DY6LcxiX0AACILw

Junto con el jefe de Gobierno, Horacio Rodríguez Larreta, el vicejefe de Gobierno, Diego Santilli y el jefe de Gabinete, Felipe Miguel y @diegosantilli, @francomoccia recorrimos la última etapa de la puesta en valor del Camino de Sirga.

La traza del Camino de Sirga corre al borde del Riachuelo entre las avenidas Sáenz y Vieytes, abarcando 5,2 kilómetros lineales y 179.690 m2 de superficie total. En 2010, cuando se inició el proyecto de recuperación, vivían unas 1.837 familias que se instalaron ahí en asentamientos precarios, lo que implicaba un grave peligro para su salud.

Para ofrecer una mejor calidad de vida a los vecinos y recuperar el espacio público, el Gobierno de la Ciudad encaró una intervención en 3 etapas, cada una realizada a través de una licitación distinta.

En la traza se realizaron las obras de recuperación y puesta en valor del espacio público con el objetivo de crear un parque lineal que funcione como un nuevo lugar de disfrute para todos los vecinos.

Los trabajos incluyeron la limpieza y adecuación de los terrenos para construir una calle de doble mano con bicisendas y la parquización con superficie verde y prioridad en el peatón. Las calles son 8 m de ancho y están ubicadas a 35 m desde el límite de la línea de la ribera. En el borde se pusieron barandas para más seguridad. Además, en toda la traza se instaló mobiliario urbano y alumbrado público nuevo, mejorando las condiciones generales de seguridad de la zona.

Todos los días se realizan trabajos de mantenimiento y limpieza, a cargo del Ministerio de Espacio Público y Ambiente.

Hasta ahora, ya se recuperaron 119.705 m2 de espacio público (el 66% de la superficie total), de los cuales 63.164 m2 corresponden a superficie verde (35% de la superficie total).

Actualmente, se encuentra en ejecución las obras de la tercera licitación, en un área de aproximadamente 800 m, que va desde el Puente Bosch hasta la calle Río Limay, donde se encontraba la Villa 26.

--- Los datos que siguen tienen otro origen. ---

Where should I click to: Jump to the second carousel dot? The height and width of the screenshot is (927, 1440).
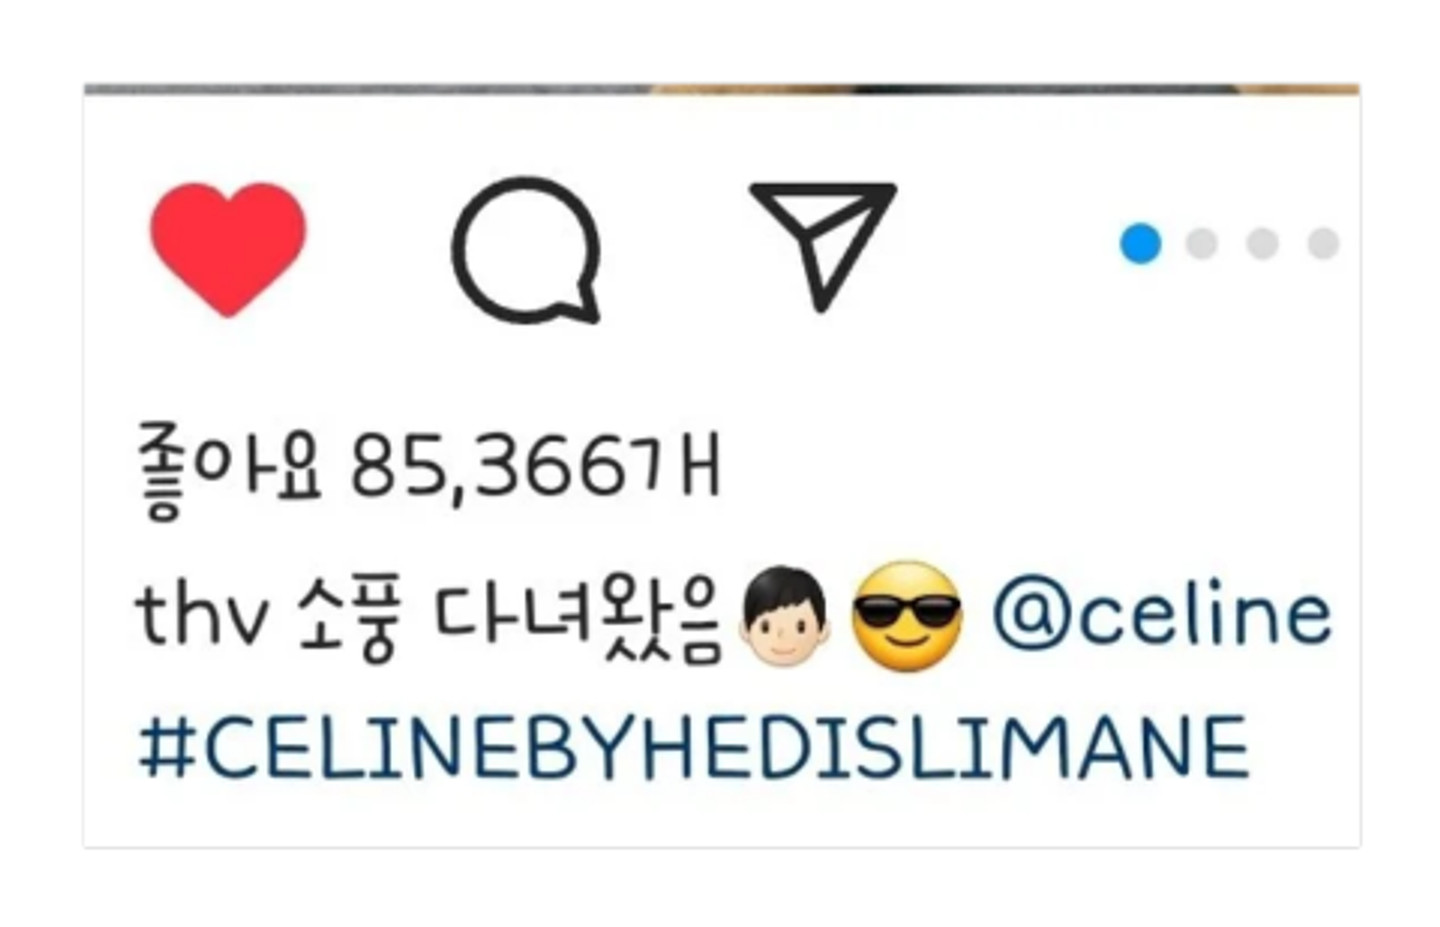point(1201,243)
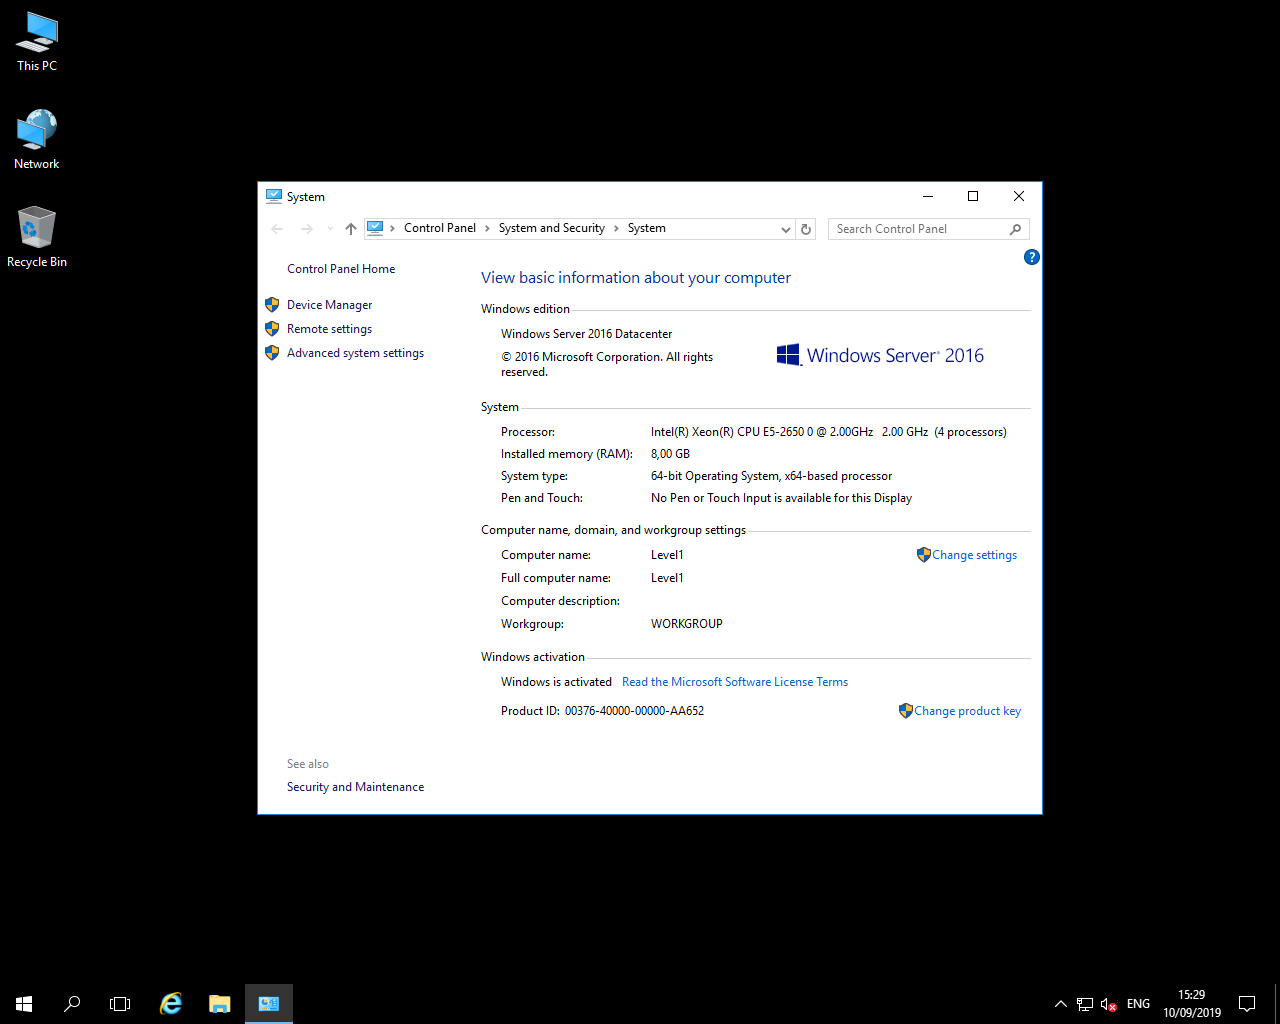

En los próximos días comenzarán las obras en donde se encontraban las empresas Monsa y Sullair, entre el Puente Bosch y la calle Santa Elena. Para liberar ese espacio, el Gobierno de la Ciudad llegó a un acuerdo para que sus instalaciones se corran unos 10 m hacia adentro y quede el borde costero disponible para avanzar en su recuperación. Una vez que se demuelan los muros del inmueble, se recuperarán 430 m lineales y 9.675 m2 de espacio público.

El Instituto de la Vivienda de la Ciudad lleva a cabo un trabajo junto a los vecinos para relocalizarlos en nuevo hogar, lejos de los peligros para la salud y el desarrollo que implican vivir al borde del Riachuelo. Desde que comenzó el proyecto, 684 familias ya fueron relocalizadas en distintos complejos habitacionales. El IVC acompaña a las familias durante todo el proceso de relocalización, en la previa, durante la mudanza y una vez que se encuentran instaladas en sus nuevas viviendas.